Your instructions: Everything from the line holding "Mountain View (170, 336)" through the last line of the listing needs to be repeated exactly, with no other lines.

-- Opening Marker --

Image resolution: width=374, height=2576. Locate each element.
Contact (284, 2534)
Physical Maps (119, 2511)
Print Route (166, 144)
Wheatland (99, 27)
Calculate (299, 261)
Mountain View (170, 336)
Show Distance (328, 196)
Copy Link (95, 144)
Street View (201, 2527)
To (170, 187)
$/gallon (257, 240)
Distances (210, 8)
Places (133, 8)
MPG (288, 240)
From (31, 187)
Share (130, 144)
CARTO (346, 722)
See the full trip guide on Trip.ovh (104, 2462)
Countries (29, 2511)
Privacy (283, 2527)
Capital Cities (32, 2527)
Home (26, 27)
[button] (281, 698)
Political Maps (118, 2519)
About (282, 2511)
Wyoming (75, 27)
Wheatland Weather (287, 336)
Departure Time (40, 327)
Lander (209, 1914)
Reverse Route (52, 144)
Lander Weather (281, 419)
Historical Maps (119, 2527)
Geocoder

-- Closing Marker --

Answer to this task:
Mountain View (170, 336)
Show Distance (328, 196)
Copy Link (95, 144)
Street View (201, 2527)
To (170, 187)
$/gallon (257, 240)
Distances (210, 8)
Places (133, 8)
MPG (288, 240)
From (31, 187)
Share (130, 144)
CARTO (346, 722)
See the full trip guide on Trip.ovh (104, 2462)
Countries (29, 2511)
Privacy (283, 2527)
Capital Cities (32, 2527)
Home (26, 27)
[button] (281, 698)
Political Maps (118, 2519)
About (282, 2511)
Wyoming (75, 27)
Wheatland Weather (287, 336)
Departure Time (40, 327)
Lander (209, 1914)
Reverse Route (52, 144)
Lander Weather (281, 419)
Historical Maps (119, 2527)
Geocoder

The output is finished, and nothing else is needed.